THE DATA section start

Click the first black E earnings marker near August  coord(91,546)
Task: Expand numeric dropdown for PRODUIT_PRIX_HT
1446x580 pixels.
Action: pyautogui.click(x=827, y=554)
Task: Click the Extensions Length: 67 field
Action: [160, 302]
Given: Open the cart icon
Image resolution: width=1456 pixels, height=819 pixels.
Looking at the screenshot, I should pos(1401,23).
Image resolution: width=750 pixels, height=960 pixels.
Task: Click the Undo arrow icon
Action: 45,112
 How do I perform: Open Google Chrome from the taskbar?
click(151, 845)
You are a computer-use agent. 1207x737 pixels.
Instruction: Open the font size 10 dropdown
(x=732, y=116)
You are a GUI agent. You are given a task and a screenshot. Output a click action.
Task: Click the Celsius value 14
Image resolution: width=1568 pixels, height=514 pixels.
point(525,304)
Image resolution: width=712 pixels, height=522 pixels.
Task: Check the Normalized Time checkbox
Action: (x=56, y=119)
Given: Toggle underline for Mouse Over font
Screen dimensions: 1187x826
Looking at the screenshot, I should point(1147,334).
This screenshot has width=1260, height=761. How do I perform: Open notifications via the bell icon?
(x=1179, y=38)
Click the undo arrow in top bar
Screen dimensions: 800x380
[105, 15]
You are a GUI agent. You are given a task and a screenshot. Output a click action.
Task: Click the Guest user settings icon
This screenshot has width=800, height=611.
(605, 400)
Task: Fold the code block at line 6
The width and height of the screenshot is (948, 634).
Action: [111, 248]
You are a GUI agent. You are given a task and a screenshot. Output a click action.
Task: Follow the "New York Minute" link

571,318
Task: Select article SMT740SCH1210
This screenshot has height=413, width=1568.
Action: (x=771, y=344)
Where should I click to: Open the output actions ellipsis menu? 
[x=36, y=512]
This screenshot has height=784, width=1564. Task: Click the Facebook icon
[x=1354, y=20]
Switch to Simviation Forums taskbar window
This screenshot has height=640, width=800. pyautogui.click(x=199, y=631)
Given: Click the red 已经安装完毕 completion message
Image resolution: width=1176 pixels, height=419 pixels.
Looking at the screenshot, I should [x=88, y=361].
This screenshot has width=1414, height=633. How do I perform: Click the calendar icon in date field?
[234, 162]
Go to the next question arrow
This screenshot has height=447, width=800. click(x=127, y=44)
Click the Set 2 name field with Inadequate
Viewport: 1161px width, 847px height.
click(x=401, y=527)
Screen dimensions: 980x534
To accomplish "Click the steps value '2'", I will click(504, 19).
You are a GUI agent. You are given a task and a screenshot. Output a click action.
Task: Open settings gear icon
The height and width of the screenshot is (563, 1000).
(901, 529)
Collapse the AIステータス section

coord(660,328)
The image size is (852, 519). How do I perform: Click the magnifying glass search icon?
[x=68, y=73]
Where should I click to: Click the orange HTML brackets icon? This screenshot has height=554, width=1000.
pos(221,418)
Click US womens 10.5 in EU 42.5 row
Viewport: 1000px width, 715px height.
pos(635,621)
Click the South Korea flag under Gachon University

THE DATA section end

--- PROMPT ---
Every line of the listing needs to be written out exactly.

--- EXERCISE SOLUTION ---
Click the first black E earnings marker near August  coord(91,546)
Task: Expand numeric dropdown for PRODUIT_PRIX_HT
1446x580 pixels.
Action: pyautogui.click(x=827, y=554)
Task: Click the Extensions Length: 67 field
Action: [160, 302]
Given: Open the cart icon
Image resolution: width=1456 pixels, height=819 pixels.
Looking at the screenshot, I should pos(1401,23).
Image resolution: width=750 pixels, height=960 pixels.
Task: Click the Undo arrow icon
Action: 45,112
 How do I perform: Open Google Chrome from the taskbar?
click(151, 845)
You are a computer-use agent. 1207x737 pixels.
Instruction: Open the font size 10 dropdown
(x=732, y=116)
You are a GUI agent. You are given a task and a screenshot. Output a click action.
Task: Click the Celsius value 14
Image resolution: width=1568 pixels, height=514 pixels.
point(525,304)
Image resolution: width=712 pixels, height=522 pixels.
Task: Check the Normalized Time checkbox
Action: (x=56, y=119)
Given: Toggle underline for Mouse Over font
Screen dimensions: 1187x826
Looking at the screenshot, I should point(1147,334).
This screenshot has width=1260, height=761. How do I perform: Open notifications via the bell icon?
(x=1179, y=38)
Click the undo arrow in top bar
Screen dimensions: 800x380
[105, 15]
You are a GUI agent. You are given a task and a screenshot. Output a click action.
Task: Click the Guest user settings icon
This screenshot has width=800, height=611.
(605, 400)
Task: Fold the code block at line 6
The width and height of the screenshot is (948, 634).
Action: [111, 248]
You are a GUI agent. You are given a task and a screenshot. Output a click action.
Task: Follow the "New York Minute" link

571,318
Task: Select article SMT740SCH1210
This screenshot has height=413, width=1568.
Action: (x=771, y=344)
Where should I click to: Open the output actions ellipsis menu? 
[x=36, y=512]
This screenshot has height=784, width=1564. Task: Click the Facebook icon
[x=1354, y=20]
Switch to Simviation Forums taskbar window
This screenshot has height=640, width=800. pyautogui.click(x=199, y=631)
Given: Click the red 已经安装完毕 completion message
Image resolution: width=1176 pixels, height=419 pixels.
Looking at the screenshot, I should [x=88, y=361].
This screenshot has width=1414, height=633. How do I perform: Click the calendar icon in date field?
[234, 162]
Go to the next question arrow
This screenshot has height=447, width=800. click(x=127, y=44)
Click the Set 2 name field with Inadequate
Viewport: 1161px width, 847px height.
click(x=401, y=527)
Screen dimensions: 980x534
To accomplish "Click the steps value '2'", I will click(504, 19).
You are a GUI agent. You are given a task and a screenshot. Output a click action.
Task: Open settings gear icon
The height and width of the screenshot is (563, 1000).
(901, 529)
Collapse the AIステータス section

coord(660,328)
The image size is (852, 519). How do I perform: Click the magnifying glass search icon?
[x=68, y=73]
Where should I click to: Click the orange HTML brackets icon? This screenshot has height=554, width=1000.
pos(221,418)
Click US womens 10.5 in EU 42.5 row
Viewport: 1000px width, 715px height.
pos(635,621)
Click the South Korea flag under Gachon University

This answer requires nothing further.